What are the factors that affect the fatigue strength of materials?
Fatigue fracture often starts from the weakest place. If there are defects inside the material, such as cracks, brittle inclusions, etc., fatigue may start from these internal weak places.
If the internal structure and performance of the material are uniform and there are no defects, fatigue may start from the surface stress concentration area. Of course, surface stress concentration may be caused by structural problems, processing damage, or defects such as surface cracks.
1. The influence of stress concentration. The biggest influence of the surface on fatigue strength is stress concentration, which is generally the cross-sectional mutation part, such as the root of the bolt, the keyway at the step of the shaft, the oil hole, etc.
2. The influence of surface roughness. The influence of surface roughness on fatigue strength is also great. These influencing factors include surface processing marks, scratches, installation damage, impact damage, abrasions, etc. These not only change the surface roughness, but also cause work hardening and stress concentration, thereby reducing the fatigue resistance of the material.
3. The influence of residual stress and surface strengthening. The surface residual stress will be superimposed with the external stress to produce a superimposed effect. If the residual stress is tensile stress, it will reduce fatigue strength. If the residual stress is compressive stress, it will increase fatigue strength.
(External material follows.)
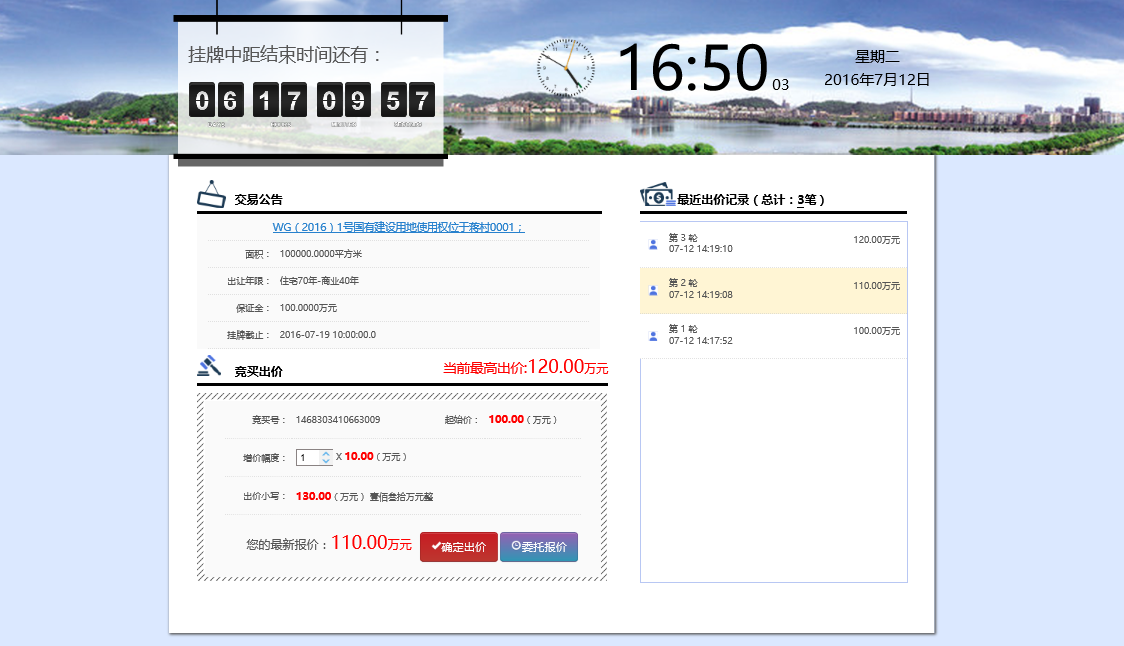The image size is (1124, 646).
Task: Click inside the 增价幅度 number field
Action: tap(308, 457)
Surface strengthening treatment can produce residual compressive stress on the surface of the material, thereby improving the fatigue resistance of the material. General surface strengthening methods include: shot peening, rolling, surface quenching, surface chemical heat treatment, etc.
4. The influence of alloy composition. Alloy composition is the basic element that determines the material structure. Structural steel has high fatigue resistance, and carbon is an important element that affects its fatigue resistance.
Carbon can be dissolved in steel to produce solid solution strengthening, or it can form dispersed carbides for dispersion strengthening, thereby preventing the initiation of fatigue cracks. Other alloying elements can be solid solution strengthened, or improve hardenability and toughness, thereby improving the fatigue strength of steel.
5. The influence of microstructure. The structure of structural steel also has an important influence on fatigue strength. The carbides of the normalized structure are flaky, and stress concentration is easily generated at the end of the carbide, and the fatigue strength is low; the carbides of the tempered structure after quenching are granular, with small stress concentration, and its fatigue strength is higher than that of the normalized structure.
If there is non-martensitic structure in the quenched structure, such as undissolved ferrite and residual austenite, the fatigue strength will be reduced because the mechanical properties in the structure are not uniform.
6. The influence of metallurgical defects. Metallurgical defects will reduce fatigue strength. Such defects include: non-metallic inclusions, pores, shrinkage cavities, segregation, white spots, folds, cracks, overburning, etc.